Mission-driven companies, also known as “profit-with-purpose corporations”, became over the past years a powerful trend when it comes to innovative business models.
Until recently companies have mainly focused on maximizing Total Shareholder Return (TSR) and profits, quite understandably. Today, under increasing scrutiny from all stakeholders, companies started taking their Total Societal Impact (TSI) into consideration. TSI is a collection of measurements and assessment tools that capture the economic, social, and environmental impact (whether it is positive or negative) of a company’s products, services, operations, core capabilities and activities. Thus, new statutes are emerging in different countries, including the United-States, United-Kingdom, Italy and France. The purpose of these statutes is to add the TSI approach to strategy settings in order for these companies to leverage their core business to contribute to society.
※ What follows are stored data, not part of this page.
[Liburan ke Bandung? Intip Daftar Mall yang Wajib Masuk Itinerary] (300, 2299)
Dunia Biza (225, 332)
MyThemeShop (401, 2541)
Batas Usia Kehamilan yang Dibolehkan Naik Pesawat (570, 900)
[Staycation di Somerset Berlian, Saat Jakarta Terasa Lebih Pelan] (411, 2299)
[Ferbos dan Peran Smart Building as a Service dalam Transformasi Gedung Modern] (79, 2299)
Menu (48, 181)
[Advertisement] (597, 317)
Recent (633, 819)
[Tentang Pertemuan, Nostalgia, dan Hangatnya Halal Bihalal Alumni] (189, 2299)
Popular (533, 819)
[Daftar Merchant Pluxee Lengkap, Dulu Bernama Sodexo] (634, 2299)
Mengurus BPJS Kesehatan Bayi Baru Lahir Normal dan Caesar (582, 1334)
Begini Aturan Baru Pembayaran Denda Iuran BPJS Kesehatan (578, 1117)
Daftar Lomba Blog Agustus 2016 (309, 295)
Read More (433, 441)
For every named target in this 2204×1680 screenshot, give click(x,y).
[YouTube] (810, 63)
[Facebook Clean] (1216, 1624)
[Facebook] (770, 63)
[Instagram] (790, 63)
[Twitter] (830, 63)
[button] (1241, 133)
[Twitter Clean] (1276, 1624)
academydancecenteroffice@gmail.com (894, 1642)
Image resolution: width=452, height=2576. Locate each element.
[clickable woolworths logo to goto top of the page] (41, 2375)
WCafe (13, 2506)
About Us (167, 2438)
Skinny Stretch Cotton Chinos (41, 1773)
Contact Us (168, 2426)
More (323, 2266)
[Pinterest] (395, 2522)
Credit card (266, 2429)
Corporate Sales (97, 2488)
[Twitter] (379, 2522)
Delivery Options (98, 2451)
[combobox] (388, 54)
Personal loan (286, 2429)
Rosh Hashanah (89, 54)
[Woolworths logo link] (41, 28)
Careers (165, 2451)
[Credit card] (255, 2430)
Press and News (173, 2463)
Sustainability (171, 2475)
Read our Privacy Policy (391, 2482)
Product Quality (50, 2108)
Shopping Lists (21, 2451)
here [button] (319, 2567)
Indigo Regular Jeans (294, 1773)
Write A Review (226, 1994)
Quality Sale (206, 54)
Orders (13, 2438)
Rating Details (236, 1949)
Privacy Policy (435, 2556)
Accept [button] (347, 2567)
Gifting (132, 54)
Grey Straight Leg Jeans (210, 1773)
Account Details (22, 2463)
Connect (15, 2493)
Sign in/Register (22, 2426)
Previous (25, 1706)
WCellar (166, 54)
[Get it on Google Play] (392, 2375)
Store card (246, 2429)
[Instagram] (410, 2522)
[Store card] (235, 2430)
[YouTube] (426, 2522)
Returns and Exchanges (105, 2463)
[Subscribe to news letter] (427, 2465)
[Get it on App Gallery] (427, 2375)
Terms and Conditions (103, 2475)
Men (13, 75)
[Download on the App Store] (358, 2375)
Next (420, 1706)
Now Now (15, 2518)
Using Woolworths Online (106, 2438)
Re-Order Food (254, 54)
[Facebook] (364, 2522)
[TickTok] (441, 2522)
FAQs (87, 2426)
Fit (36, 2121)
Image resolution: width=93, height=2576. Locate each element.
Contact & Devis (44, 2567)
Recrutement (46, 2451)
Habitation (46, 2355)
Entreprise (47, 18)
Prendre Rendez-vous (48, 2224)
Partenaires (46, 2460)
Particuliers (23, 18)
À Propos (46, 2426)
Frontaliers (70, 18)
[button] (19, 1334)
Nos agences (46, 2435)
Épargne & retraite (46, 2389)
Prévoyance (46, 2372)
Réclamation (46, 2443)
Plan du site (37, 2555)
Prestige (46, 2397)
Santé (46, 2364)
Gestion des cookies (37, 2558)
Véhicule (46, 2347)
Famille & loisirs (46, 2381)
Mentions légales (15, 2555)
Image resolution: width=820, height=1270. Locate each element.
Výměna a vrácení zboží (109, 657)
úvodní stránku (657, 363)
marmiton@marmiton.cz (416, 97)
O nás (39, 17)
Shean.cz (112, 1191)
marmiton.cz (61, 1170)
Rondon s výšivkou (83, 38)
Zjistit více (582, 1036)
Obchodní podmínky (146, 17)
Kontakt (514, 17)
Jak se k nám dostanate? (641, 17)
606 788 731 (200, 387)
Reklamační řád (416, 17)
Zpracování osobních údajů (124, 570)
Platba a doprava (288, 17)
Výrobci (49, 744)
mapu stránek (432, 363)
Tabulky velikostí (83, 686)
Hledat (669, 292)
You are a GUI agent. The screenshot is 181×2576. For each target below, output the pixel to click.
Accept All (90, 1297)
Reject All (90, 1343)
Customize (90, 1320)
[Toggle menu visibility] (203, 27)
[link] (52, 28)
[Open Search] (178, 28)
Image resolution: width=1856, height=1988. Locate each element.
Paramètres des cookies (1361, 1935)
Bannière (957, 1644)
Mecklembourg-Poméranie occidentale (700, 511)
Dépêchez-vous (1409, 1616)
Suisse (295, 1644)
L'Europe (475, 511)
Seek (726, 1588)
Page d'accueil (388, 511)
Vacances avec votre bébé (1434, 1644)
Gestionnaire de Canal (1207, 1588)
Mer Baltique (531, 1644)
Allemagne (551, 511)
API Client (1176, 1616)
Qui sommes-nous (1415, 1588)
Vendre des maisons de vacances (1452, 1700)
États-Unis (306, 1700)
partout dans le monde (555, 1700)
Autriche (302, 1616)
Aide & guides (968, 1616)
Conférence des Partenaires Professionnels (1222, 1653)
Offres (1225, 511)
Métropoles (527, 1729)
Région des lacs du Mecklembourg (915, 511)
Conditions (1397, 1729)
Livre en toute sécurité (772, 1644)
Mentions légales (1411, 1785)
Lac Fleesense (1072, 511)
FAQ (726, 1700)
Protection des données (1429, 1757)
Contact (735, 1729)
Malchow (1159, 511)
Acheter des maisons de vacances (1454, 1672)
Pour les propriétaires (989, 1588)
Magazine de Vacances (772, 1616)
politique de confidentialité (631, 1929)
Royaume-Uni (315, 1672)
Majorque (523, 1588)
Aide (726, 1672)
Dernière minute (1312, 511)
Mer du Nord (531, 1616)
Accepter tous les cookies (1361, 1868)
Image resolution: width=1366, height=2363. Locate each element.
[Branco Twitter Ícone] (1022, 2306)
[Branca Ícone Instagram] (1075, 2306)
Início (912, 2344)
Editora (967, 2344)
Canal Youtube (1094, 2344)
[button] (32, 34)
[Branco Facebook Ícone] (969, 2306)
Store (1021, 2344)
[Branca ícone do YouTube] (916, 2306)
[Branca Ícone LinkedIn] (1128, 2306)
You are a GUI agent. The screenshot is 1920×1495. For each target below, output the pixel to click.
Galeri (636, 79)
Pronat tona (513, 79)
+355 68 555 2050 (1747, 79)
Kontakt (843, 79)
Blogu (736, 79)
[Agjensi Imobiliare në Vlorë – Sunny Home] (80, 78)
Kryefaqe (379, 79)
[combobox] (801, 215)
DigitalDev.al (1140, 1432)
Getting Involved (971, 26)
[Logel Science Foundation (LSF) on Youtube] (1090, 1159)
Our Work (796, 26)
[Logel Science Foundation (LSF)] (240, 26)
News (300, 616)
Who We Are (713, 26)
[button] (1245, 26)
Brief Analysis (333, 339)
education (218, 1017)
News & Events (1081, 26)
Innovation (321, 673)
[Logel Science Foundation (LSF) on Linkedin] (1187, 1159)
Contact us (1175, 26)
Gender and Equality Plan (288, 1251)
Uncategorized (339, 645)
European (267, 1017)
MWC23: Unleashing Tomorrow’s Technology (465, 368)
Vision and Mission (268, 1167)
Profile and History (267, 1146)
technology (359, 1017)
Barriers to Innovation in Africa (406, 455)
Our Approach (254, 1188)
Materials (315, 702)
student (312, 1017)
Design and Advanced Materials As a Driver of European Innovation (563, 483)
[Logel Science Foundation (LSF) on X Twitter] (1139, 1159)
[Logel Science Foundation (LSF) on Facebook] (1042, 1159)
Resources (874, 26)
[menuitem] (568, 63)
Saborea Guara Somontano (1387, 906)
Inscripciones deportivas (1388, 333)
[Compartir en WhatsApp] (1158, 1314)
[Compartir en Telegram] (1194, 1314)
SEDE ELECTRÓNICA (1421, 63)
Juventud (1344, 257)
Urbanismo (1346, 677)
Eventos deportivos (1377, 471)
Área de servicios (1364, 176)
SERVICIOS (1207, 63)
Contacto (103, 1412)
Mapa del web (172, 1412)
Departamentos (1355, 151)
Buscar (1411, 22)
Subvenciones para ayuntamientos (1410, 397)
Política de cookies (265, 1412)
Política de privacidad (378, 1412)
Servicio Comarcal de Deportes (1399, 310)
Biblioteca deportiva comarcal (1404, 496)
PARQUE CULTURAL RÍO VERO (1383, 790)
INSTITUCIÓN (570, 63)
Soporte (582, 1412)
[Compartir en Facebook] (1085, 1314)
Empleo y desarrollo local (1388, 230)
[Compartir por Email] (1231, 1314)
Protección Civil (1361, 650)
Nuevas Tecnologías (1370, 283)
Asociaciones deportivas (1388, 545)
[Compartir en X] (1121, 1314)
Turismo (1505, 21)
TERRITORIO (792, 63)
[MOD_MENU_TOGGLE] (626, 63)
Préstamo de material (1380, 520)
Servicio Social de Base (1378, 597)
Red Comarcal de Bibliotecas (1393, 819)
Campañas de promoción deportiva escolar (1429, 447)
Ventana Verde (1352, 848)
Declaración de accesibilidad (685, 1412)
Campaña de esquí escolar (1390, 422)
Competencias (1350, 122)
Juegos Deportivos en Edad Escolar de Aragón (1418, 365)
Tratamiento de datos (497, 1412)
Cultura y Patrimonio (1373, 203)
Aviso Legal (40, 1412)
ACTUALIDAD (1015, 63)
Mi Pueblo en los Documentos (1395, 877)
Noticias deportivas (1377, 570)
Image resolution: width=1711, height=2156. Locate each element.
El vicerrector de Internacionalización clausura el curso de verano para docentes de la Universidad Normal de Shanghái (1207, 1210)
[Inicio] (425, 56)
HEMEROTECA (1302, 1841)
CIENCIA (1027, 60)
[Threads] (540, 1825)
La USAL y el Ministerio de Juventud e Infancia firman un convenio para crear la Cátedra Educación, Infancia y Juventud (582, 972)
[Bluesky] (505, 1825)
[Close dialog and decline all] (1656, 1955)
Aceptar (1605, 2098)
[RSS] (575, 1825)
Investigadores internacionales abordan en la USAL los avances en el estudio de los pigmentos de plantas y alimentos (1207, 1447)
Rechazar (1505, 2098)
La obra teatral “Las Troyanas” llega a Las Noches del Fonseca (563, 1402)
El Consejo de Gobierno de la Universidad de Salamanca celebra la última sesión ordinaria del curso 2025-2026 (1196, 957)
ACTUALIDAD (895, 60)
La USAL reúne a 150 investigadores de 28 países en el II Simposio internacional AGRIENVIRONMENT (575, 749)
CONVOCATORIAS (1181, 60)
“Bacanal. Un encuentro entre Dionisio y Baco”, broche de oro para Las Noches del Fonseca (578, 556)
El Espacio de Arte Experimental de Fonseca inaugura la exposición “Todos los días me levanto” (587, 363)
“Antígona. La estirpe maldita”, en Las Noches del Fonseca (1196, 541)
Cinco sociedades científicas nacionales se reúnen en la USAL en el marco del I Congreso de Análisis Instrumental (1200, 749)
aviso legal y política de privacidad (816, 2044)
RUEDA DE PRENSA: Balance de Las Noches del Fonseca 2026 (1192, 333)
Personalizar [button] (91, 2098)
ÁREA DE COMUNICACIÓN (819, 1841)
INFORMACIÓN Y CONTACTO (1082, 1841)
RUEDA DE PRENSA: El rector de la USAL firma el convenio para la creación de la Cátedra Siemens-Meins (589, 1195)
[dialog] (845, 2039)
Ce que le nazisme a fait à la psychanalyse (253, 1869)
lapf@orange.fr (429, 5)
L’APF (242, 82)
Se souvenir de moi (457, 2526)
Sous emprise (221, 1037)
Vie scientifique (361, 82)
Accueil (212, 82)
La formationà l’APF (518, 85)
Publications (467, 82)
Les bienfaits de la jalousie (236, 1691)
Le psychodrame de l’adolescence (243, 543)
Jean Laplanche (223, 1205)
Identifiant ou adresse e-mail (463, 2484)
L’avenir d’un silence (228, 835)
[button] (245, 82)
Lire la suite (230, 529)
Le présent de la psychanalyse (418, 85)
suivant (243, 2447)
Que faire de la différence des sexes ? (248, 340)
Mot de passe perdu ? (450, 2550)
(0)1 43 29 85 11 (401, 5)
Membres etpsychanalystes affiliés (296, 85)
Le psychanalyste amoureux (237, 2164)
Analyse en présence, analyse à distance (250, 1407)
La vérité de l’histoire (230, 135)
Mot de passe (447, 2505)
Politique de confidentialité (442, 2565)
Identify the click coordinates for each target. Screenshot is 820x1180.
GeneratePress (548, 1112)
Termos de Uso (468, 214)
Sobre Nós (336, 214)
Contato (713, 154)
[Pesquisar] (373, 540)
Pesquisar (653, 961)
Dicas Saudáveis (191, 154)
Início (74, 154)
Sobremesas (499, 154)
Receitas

Adopting TSI decreases the risk of negative events and proposes valuable new opportunities while increasing corporate sustainability. Undergoing such a change brings several added values, including the enhancement of the company’s positioning and branding, deepening it relationships with governmental and influential parties, and changing its market approach and opportunities. It also becomes a competitive advantage when it comes to recruiting new talents.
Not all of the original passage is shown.